The eyes of darkest night and clearest blue, Fighting for life to change the world – so near! You shiver nervously. Come on! Enemy-Lad, don’t frighten. There’s no tear.
You wish to know what I am inside? What devil fills you now? – Do you hear?! Look! Here are my shoulders, neck and arms… Enemy-Lad, it’s funny… There’s no tear.
Your childishly sincere love Will burst the war and exchange the luck. – Just feel it! Oh, hush, come on… I’m here by your side. Enemy-Lad, don’t cry… There’s no tear.
God, I’m so tired. I wish it were a dream. Buying my life has stopped. I do not care! My lips will touch your cheek – it is so sweet. And after it just let them simply bury me.
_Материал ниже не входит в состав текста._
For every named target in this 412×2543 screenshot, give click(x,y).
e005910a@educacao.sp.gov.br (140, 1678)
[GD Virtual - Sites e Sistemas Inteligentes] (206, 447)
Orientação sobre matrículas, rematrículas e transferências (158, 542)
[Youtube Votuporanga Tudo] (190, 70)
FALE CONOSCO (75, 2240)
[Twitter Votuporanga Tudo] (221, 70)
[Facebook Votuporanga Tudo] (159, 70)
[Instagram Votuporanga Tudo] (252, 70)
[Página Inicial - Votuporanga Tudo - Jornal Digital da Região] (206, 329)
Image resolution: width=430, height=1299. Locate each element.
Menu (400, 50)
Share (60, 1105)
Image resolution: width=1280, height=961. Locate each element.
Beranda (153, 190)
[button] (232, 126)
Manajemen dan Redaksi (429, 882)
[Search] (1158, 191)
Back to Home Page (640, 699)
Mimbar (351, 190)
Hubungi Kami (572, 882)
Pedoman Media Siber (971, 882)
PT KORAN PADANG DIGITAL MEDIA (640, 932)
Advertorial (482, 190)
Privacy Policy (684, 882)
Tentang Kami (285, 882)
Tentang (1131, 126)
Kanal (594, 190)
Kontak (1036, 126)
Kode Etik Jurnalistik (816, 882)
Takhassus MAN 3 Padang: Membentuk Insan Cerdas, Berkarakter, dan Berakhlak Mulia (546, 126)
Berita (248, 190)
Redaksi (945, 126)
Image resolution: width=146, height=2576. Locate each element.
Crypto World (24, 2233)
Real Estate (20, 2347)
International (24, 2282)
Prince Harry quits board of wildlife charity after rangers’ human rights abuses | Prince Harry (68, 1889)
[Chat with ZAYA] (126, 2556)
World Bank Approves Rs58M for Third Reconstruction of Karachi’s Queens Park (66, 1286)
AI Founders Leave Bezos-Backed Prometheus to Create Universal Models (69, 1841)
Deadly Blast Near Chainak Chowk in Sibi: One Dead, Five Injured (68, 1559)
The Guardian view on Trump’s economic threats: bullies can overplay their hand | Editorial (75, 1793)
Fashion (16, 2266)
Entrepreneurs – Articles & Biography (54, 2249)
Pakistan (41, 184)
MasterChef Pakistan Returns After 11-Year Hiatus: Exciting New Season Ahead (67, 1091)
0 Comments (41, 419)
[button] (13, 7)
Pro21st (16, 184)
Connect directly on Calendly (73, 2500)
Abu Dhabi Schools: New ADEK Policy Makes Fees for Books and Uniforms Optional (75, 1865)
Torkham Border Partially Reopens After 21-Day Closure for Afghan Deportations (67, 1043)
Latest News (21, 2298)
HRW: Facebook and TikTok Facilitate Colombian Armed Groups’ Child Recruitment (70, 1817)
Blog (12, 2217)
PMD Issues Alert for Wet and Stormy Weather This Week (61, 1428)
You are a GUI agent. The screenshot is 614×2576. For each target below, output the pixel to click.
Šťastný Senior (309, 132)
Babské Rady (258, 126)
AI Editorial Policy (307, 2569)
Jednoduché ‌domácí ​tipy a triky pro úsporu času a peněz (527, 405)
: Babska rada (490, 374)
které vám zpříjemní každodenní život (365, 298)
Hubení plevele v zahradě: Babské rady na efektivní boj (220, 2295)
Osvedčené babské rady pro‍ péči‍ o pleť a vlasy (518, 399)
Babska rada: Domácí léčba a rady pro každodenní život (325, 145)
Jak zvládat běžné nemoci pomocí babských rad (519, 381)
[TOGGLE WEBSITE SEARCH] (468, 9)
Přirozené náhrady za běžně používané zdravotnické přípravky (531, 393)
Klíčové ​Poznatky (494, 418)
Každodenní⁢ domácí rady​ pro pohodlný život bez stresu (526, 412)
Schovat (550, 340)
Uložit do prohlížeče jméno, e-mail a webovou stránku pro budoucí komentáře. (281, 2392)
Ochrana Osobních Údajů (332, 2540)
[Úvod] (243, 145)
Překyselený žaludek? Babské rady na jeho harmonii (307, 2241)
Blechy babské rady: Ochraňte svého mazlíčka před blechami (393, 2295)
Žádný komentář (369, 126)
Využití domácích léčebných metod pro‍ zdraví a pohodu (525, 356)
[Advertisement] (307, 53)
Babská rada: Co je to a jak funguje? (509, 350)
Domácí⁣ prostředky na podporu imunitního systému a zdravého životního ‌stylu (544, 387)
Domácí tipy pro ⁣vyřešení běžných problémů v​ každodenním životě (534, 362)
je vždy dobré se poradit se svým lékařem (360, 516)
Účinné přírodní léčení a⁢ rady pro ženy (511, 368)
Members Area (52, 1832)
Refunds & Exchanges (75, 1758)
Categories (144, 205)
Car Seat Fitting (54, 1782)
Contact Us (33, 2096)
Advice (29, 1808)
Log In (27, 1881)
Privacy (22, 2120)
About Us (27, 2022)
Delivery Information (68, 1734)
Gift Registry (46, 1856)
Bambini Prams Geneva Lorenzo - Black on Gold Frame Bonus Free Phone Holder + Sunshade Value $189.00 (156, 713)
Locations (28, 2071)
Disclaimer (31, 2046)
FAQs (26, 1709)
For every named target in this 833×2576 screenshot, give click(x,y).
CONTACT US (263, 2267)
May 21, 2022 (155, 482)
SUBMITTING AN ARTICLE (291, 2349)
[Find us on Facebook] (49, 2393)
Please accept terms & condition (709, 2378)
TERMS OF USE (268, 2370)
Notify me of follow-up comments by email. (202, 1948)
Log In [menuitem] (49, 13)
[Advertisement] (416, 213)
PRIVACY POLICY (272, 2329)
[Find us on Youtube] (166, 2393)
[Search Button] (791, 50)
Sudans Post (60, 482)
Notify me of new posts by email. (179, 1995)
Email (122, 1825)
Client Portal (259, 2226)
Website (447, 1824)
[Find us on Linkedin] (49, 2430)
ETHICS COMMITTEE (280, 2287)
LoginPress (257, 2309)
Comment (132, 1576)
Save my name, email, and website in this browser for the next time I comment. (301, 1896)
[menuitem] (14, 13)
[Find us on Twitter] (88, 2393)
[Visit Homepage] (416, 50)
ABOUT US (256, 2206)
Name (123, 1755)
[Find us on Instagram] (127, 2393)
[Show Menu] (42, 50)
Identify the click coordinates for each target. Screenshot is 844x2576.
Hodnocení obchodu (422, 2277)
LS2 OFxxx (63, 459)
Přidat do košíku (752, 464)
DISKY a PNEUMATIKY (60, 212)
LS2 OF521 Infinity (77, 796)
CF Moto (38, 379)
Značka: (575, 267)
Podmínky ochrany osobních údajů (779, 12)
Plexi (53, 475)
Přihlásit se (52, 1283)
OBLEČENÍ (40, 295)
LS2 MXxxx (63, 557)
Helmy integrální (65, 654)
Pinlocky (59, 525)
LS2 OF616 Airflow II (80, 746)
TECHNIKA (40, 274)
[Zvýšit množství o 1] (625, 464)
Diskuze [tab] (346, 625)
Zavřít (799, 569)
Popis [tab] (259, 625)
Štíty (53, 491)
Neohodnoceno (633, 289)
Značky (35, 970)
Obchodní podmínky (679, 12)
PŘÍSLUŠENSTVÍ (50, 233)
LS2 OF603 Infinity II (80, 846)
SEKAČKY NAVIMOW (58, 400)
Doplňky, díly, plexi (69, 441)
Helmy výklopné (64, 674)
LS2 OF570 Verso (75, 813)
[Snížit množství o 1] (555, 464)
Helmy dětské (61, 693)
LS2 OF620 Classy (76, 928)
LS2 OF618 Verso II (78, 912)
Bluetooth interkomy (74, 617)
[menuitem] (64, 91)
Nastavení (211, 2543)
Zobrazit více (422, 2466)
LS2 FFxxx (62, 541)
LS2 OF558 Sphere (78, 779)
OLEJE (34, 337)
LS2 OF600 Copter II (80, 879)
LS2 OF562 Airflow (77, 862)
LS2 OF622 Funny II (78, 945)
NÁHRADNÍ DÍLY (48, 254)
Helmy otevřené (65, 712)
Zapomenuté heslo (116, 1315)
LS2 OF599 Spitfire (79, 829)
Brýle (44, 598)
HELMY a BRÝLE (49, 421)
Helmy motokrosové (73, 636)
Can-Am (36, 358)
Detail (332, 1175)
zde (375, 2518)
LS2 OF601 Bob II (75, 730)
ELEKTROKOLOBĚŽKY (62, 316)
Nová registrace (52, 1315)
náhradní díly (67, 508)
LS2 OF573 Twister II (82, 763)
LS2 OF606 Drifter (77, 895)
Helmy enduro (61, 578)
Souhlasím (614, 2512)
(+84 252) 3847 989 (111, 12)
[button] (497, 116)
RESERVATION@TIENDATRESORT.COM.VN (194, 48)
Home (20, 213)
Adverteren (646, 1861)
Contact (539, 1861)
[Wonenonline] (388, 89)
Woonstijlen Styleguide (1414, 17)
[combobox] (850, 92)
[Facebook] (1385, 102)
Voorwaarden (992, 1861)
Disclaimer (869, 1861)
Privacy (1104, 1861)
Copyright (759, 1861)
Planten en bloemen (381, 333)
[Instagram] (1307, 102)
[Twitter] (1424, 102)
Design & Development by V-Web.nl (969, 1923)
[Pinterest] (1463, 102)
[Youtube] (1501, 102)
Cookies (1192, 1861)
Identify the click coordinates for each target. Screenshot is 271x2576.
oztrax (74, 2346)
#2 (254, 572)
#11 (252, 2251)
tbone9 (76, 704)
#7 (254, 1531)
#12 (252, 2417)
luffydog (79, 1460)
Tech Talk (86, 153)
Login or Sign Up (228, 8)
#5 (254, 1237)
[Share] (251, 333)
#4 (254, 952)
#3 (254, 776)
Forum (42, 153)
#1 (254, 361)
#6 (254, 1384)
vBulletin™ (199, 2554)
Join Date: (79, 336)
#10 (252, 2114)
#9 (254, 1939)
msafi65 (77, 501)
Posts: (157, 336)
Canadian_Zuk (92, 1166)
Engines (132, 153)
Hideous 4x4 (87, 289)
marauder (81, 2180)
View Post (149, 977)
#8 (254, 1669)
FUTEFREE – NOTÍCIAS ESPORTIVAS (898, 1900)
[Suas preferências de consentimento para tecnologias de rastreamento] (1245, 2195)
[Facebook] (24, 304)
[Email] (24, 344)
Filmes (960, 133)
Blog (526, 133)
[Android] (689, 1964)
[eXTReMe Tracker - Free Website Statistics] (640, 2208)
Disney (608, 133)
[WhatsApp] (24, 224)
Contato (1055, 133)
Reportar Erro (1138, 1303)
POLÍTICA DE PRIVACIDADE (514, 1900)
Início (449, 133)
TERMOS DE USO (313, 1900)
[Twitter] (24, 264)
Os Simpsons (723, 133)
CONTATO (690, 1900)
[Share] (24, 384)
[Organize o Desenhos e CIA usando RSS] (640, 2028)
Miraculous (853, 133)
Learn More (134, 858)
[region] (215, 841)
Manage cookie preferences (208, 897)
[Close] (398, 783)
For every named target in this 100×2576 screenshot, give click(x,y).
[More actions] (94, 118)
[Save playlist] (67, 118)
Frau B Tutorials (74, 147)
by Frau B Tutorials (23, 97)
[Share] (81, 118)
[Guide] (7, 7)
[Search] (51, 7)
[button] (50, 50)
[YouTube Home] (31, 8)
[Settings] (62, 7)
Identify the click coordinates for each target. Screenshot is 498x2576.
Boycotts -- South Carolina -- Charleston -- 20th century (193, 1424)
ПервоисточникПо ребрам бьют смеясь, исподтишка, Назначив ставкой жизнь - и не иначе! Вот белая перчатка... Вот рука... И мальчик - враг... Смешно... Я не заплачу.
Луч солнца по пути к Земле сгорел. В агонии хрипит моя удача. Вот трибунал...Допрос... А вот - расстрел... И мальчик - враг... Смешно... Я не заплачу.
Два взгляда - черный бархат, синий шелк - Схестнулись насмерть, мир переиначив. Ты так дрожишь... Все будет хорошо. Не бойся, мальчик-враг, я - не заплачу.
Ты хочешь знать, каков я изнутри? Каким же бесом ты теперь охвачен?! Вот - руки, шея, плечи... На, смотри! Что, мальчик - враг, смешно?... Я не заплачу.
Твоя наивно - детская любовь Взорвет войну на пятой передаче. Не надо, успокойся... Я с тобой... Ты плачешь, мальчик - враг? Я не заплачу.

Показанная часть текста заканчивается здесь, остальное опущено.